1.1 Routing Classes in WSNs
A routing algorithm could be thought of as a strategy by which a node comes to a decision about selection of a neighboring path to send a packet to a desired destination. The distinguished features of WSN make the routing a tough task. As there is an enormous number of nodes, distributed within the network, it will not be feasible to use a global addressing method [4]. In WSN, data are sent from several sources to a base station (sink). There are also some limitation related to sensor nodes which has to be considered carefully while designing of routing protocols such as energy, transmission, and processing power. Routing algorithms in WSNs can be classified as follows: data centric, location-based, and hierarchical routing algorithms as shown in Fig. 1.

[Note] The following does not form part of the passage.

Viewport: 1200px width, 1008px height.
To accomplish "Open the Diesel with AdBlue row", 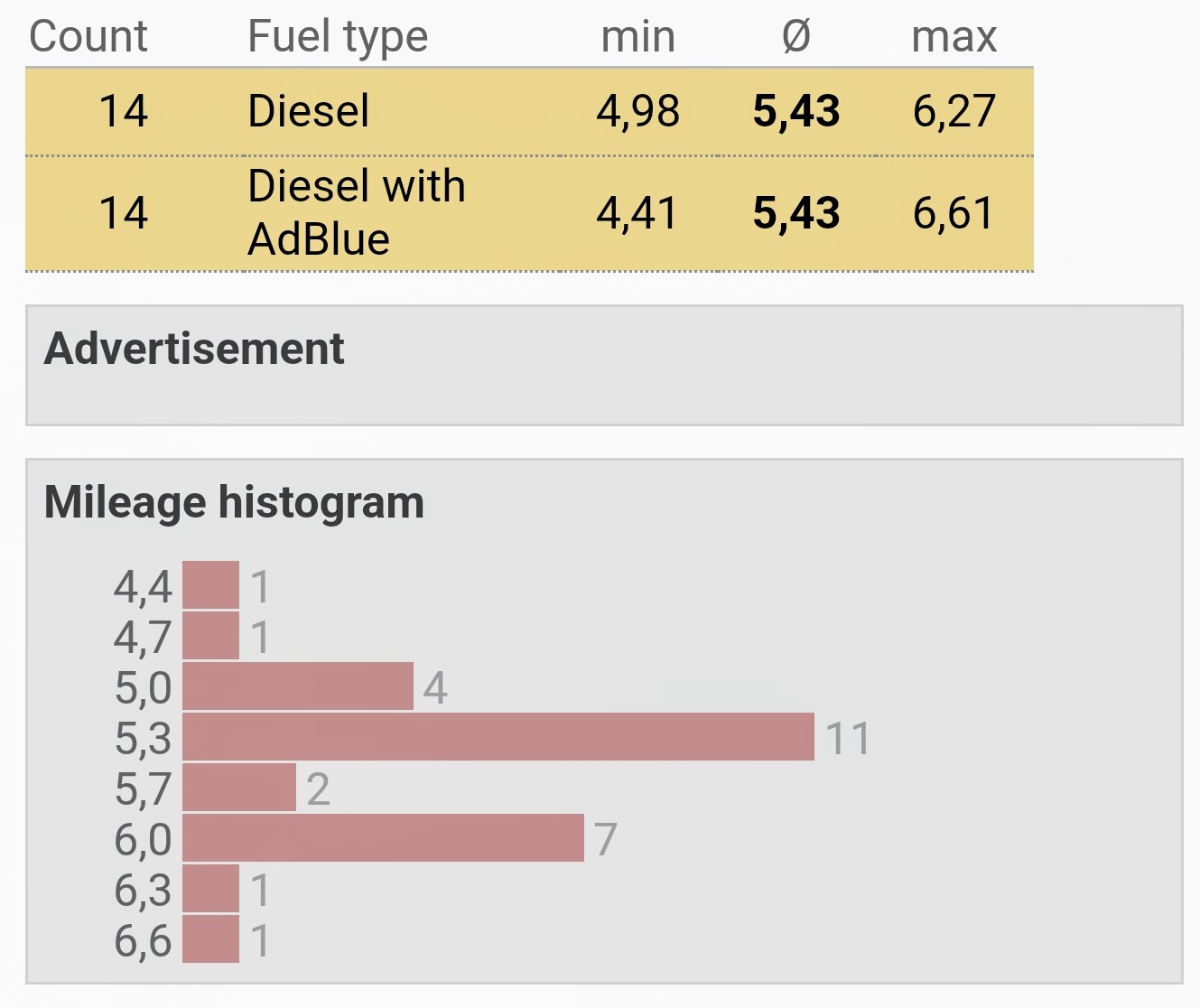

2 Data Centric Routing Protocols
In WSNs, each single node is required to send out data to the sink which leads to a considerable redundancy, resulting in large wastage of energy waste. Thus, routing approaches have been introduced that are capable of selecting a range of nodes on query-based, known as data centric routing. Queries are sent by the base station (BS) to a particular region for the desired information. Considering that data are demanded via queries only a certain data from an interested region needs to be transmitted to and as a result this will reduce the redundancy of the data as well as the number of transmission which will improve the energy consumption and lifetime of the network significantly. One of the earliest routing protocols based on data centric approach is SPIN [5]. In SPIN protocol, data are named using meta-data or other high-level descriptors. With the help of an advertising mechanism, the data descriptors are exchanged before the transmission process. As soon as a node possesses a new data to be shared, it will generate an ADV message and send it to its neighboring nodes, and in return the neighboring nodes use a request message in order to obtain the desired data (provided they haven’t possessed it already) through a REQ message. Finally, the source from where the ADV message has been generated and sent transmits the real data to finish up the process. The process is shown in Fig. 1 which is redrawn from [5]. Table 1 shows the most important routing protocols in this category along with their key characteristics and objectives (Fig. 2).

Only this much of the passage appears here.